** Texte fourni **

________

Naomi Klein : "The Shock Doctrine"…
La publication française de livres (1), remettant en cause ce qu’on nous présente comme l’aboutissement de la pensée et de l’organisation humaines : le Libéralisme Economique, est quasiment désertique, quand on la compare aux vagues produites dans le monde anglo-saxon. Malgré la censure, ou l’hostilité, des médias dominants.
Ainsi, tout récemment, l’ouvrage de Naomi Klein, qui s’annonce comme un best seller : The Shock Doctrine - The Rise of Disaster Capitalism. Il est sorti en librairie, en septembre (2), la version française étant prévue pour le printemps prochain.

________

** Contenu des données **
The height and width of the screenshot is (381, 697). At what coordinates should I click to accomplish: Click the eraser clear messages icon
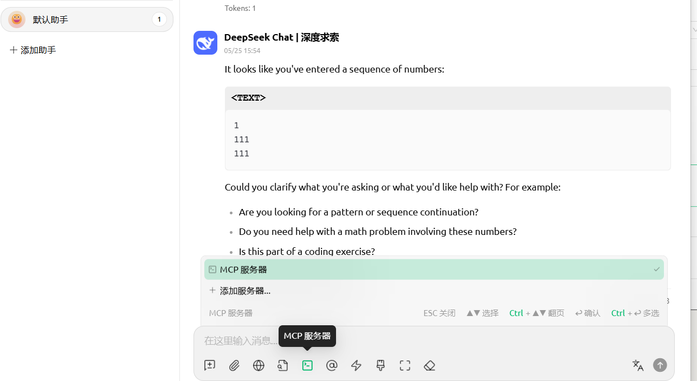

________

** À faire **
1. Relevez tous les mots ou groupes de mots en anglais du texte sur le livre de Naomi Klein, chacun une seule fois.
2. Recopiez, dans le texte sur le livre de Naomi Klein, le passage qui va de « Ainsi, tout récemment, l’ouvrage » jusqu'à « le printemps prochain. ».
3. Écrivez la suite du texte sur le livre de Naomi Klein, à partir de sa dernière phrase.
La liste ne sert à rien ici.

** Réponses **
1. The Shock Doctrine ; best seller ; The Rise of Disaster Capitalism

2.
Ainsi, tout récemment, l’ouvrage de Naomi Klein, qui s’annonce comme un best seller : The Shock Doctrine - The Rise of Disaster Capitalism. Il est sorti en librairie, en septembre (2), la version française étant prévue pour le printemps prochain.

3.
Journaliste canadienne, intellectuelle engagée dans les débats de notre temps, Naomi Klein, est déjà connue, en France, par le succès de son livre No Logo (3). Elle y mettait en cause l’abus des marques contrôlant les marchés et la distribution. Résultat d’une stratégie des multinationales, multipliant les délocalisations, les fusions d’entreprises, pour se focaliser sur le marketing et, donc, les marques. Ces délocalisations conduisant à des licenciements massifs dans les pays occidentaux d’origine et, parallèlement, à l’exploitation des sous-traitants et de leurs personnels dans les pays émergents.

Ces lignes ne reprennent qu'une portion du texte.